From ‘Air Supply’ to Paul Dianno, formerly of ‘Iron Maiden’ fame, all have made appearances in the North East within the span of a year in 2006, with heartthrob of the music world Bryan Adams expected this spring. Former lead singer of ‘Iron Maiden’ Paul Dianno also performed during the year.
The first foreign band had come to Shillong way back in 2003 when the Australian ‘Afro Dizzi Act’ performed during the Independence Day celebrations that year. Then came Grammy Award winner Petra, followed by ‘Fire House’ in 2004 and ‘Michael Learns To Rock’ in 2005. Italian jazz-rock band ‘Emtrio’ had also performed in Shillong in 2004 as also Australian singer Aurora Jane during the Roots Festival that same year. Currently, the line-up of performers set to sway Shillong include the likes of Bryan Adams and the Nashville (USA)-based pop band ‘Difference’.
Besides the internationally famed performers who visit Shillong, the city has its home-grown festivals to keep the music quotient running throughout the year. Singing legend Bob Dylan’s birthday is observed annually in May by Lou Majaw, a renowned musician of the country and founding member of Great Society. An Elvis look-alike and The Beatles show are other annual events in Shillong, organised by the Fashion Society, Shillong. The hill-capital also hosts the All India Campus Rock Idol for the eastern region, where campus bands from North East states vie for the top positions and then proceed to metro cities to compete with other campus bands.

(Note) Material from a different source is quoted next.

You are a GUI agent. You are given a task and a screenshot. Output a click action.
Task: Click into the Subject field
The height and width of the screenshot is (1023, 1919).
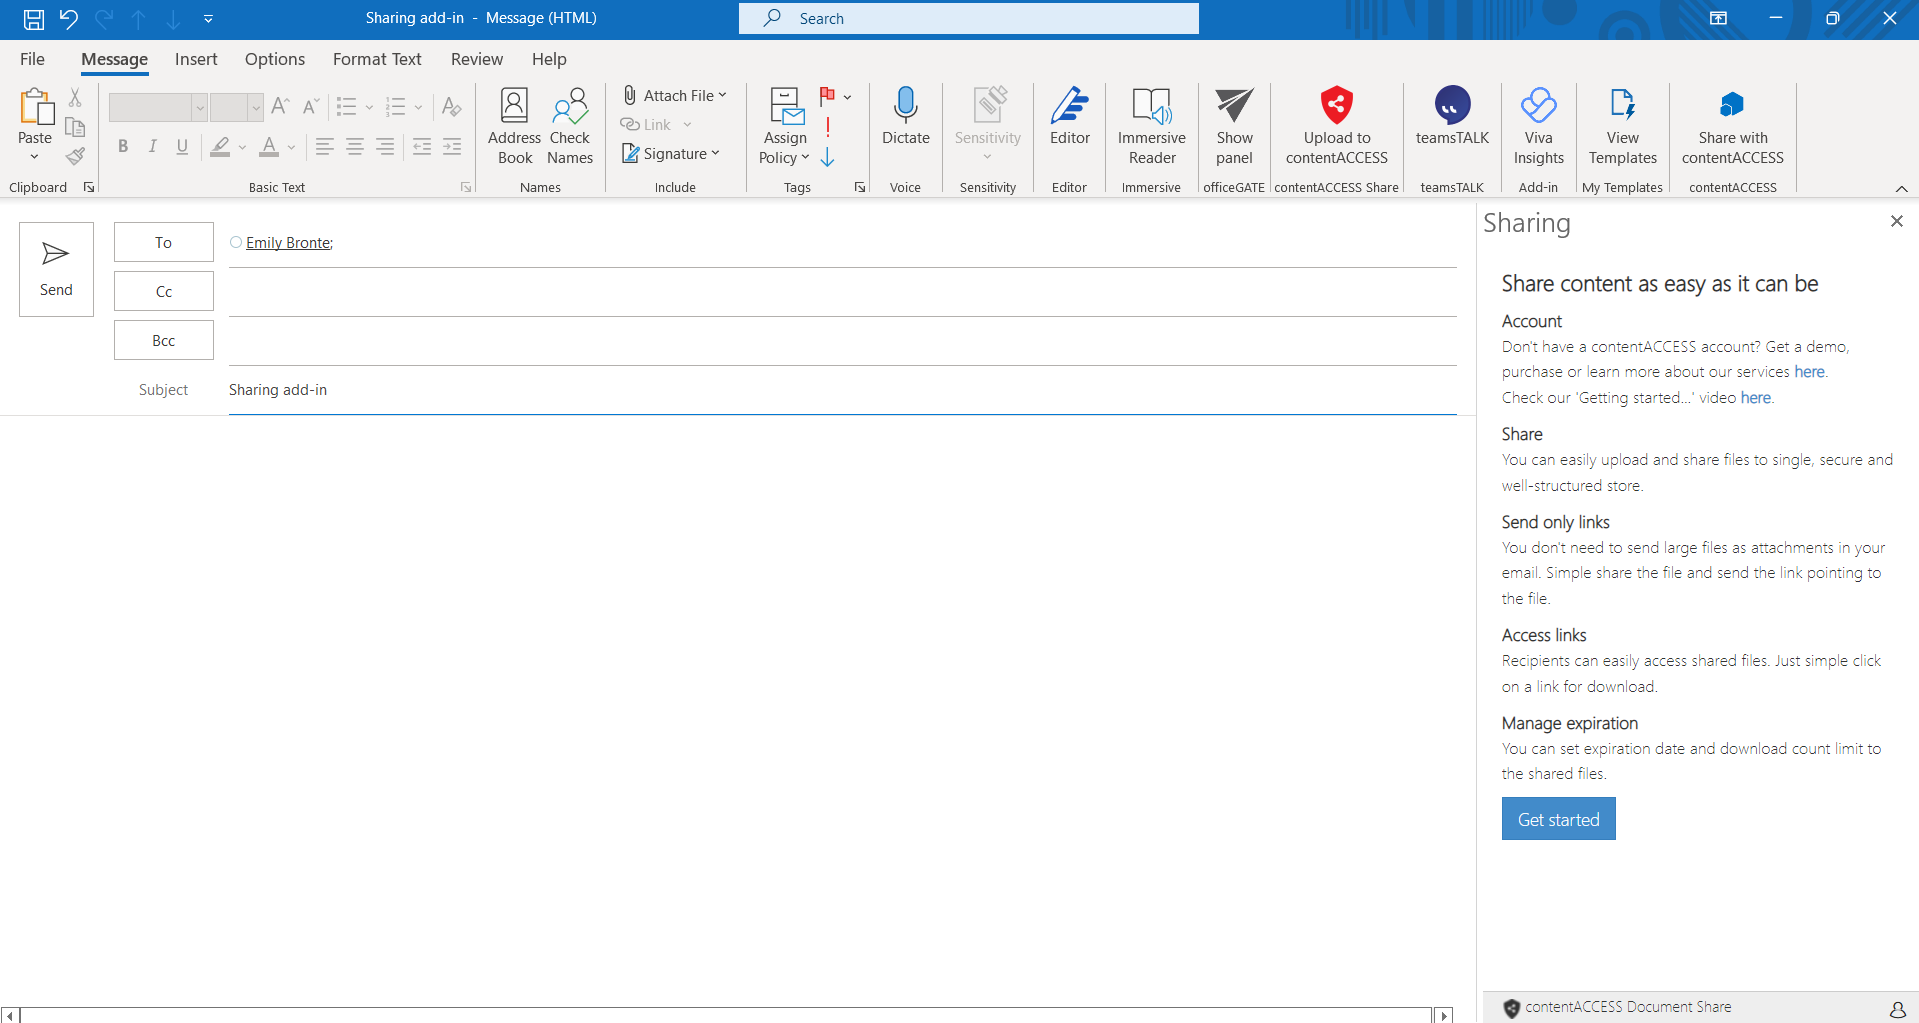click(x=840, y=390)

Mizoram, nestled among the southern hills bordering Bangladesh and Myanmar, may not be easily assessable by road, but music has made inroads into the lives of the people long back. Gospel singers and choir groups are a specialty of this pre-dominantly Christian state, with the most sensational female Gospel singer Liandingpuii cutting an international album in the beginning of 2006. A Christmas-special music show in the capital city of Aizawal for the past couple of years always proves to be a crowd-puller, with people from other parts of the country joining the local people in the celebrations.
While its local musicians continue to hold attention of the state, across-the-border bands also have gained popularity from the past year. A group from Myanmar, ‘T-Melody’, has been the latest craze in Mizoram, with the members of the band sharing ethnicity with the people of the state. "Political re-unification may be a distant dream. But music can forge a bond by erasing physical barriers. That will be our message," lead guitarist and front-man of the group Thanthawnga says.